Soupçons de financement libyen de la campagne de Sarkozy en 2007 : Claude Guéant mis en examen

L\'ancien ministre de l\'Intérieur Claude Guéant, le 8 juillet 2013 au siège de l\'UMP à Paris.
L'ancien ministre de l'Intérieur Claude Guéant, le 8 juillet 2013 au siège de l'UMP à Paris. (MARTIN BUREAU / AFP)

L'ex-ministre de l'Intérieur a été mis en examen pour "faux" et "blanchiment".
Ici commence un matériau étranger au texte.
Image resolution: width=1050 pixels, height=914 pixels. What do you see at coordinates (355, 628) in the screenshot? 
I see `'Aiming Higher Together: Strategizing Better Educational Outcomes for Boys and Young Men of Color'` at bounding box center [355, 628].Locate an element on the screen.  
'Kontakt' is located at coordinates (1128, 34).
L'ancien ministre de l'Intérieur Claude Guéant a été mis en examen pour "faux" et "blanchiment" samedi 7 mars, dans l'enquête portant sur ses tableaux flamands et sur les soupçons de financement par la Libye de Kadhafi de la campagne présidentielle de Nicolas Sarkozy en 2007.

"On lui reproche, non pas des faits de corruption liés à ce soi-disant financement libyen de la campagne présidentielle, mais simplement on lui demande de s'expliquer davantage sur la vente des fameux deux tableaux qu'il a acquis il y a près de 22 ans", a annoncé son avocat. Selon Philippe Bouchez el-Ghozi, Claude Guéant a "affirmé son innocence avec force et vigueur".
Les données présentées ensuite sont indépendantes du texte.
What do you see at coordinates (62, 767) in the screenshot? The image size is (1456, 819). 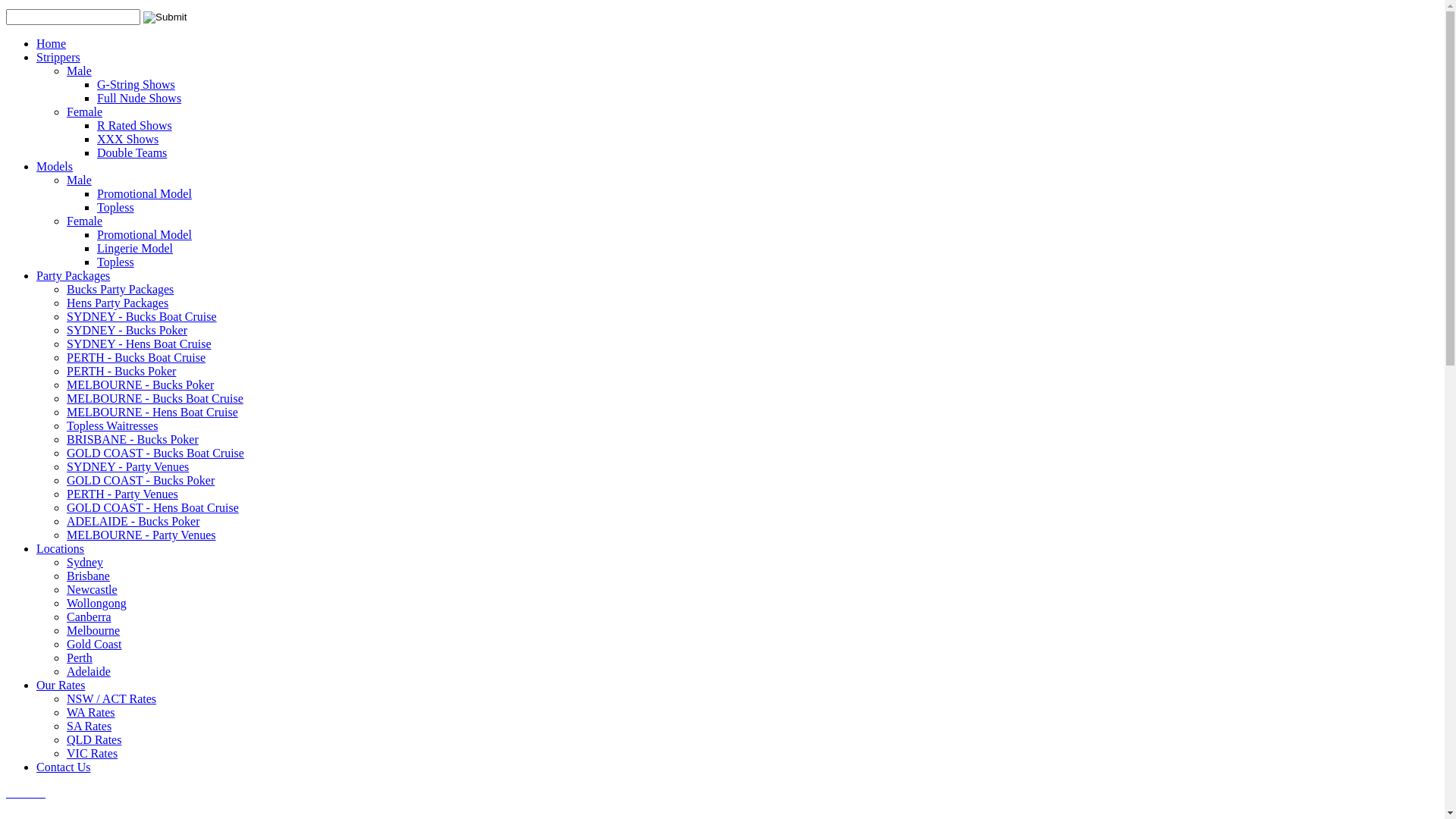 I see `'Contact Us'` at bounding box center [62, 767].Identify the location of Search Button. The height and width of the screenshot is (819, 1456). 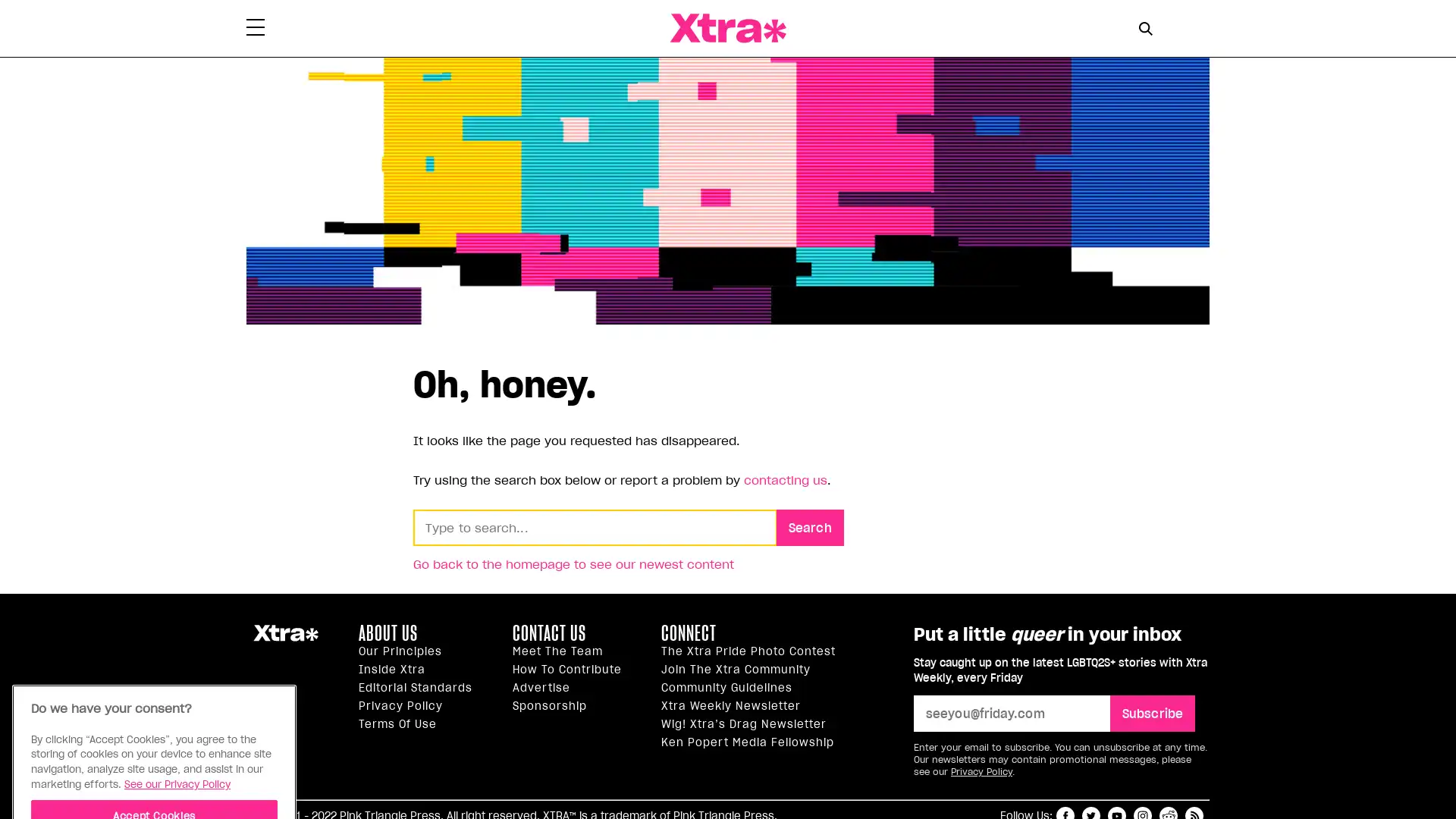
(1145, 28).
Un virement de 500 000 euros qui interpelle

Vendredi, Claude Guéant avait été placé en garde à vue et interrogé par la police judiciaire. Les enquêteurs s'intéressent à une somme de plus de 500 000 euros versée, depuis l'étranger, sur son compte en mars 2008. L'ancien ministre de l'Intérieur, qui fut aussi pendant dix ans le bras droit de Nicolas Sarkozy, avait justifié cette somme par la vente de deux tableaux du peintre hollandais Andries van Eertvelt à un avocat. Les enquêteurs se demandent si le cabinet d'avocats n'est pas une simple "boîte à lettres" dans la transaction et si cette vente de tableaux ne cache pas des mouvements de fonds suspects.

Avec cet argent, Claude Guéant s'est acheté un appartement de 90 m2 dans le 16e arrondissement à Paris, d'une valeur de 717 500 euros, rappelle L'Express. Les enquêteurs avaient mis la main sur ce virement de 500 000 euros lors d'une perquisition dans le cadre de l'enquête sur le présumé financement libyen de la campagne présidentielle de Nicolas Sarkozy en 2007. Par ailleurs, la somme de 500 000 euros interpell, car "c'est une anomalie par rapport aux prix du marché".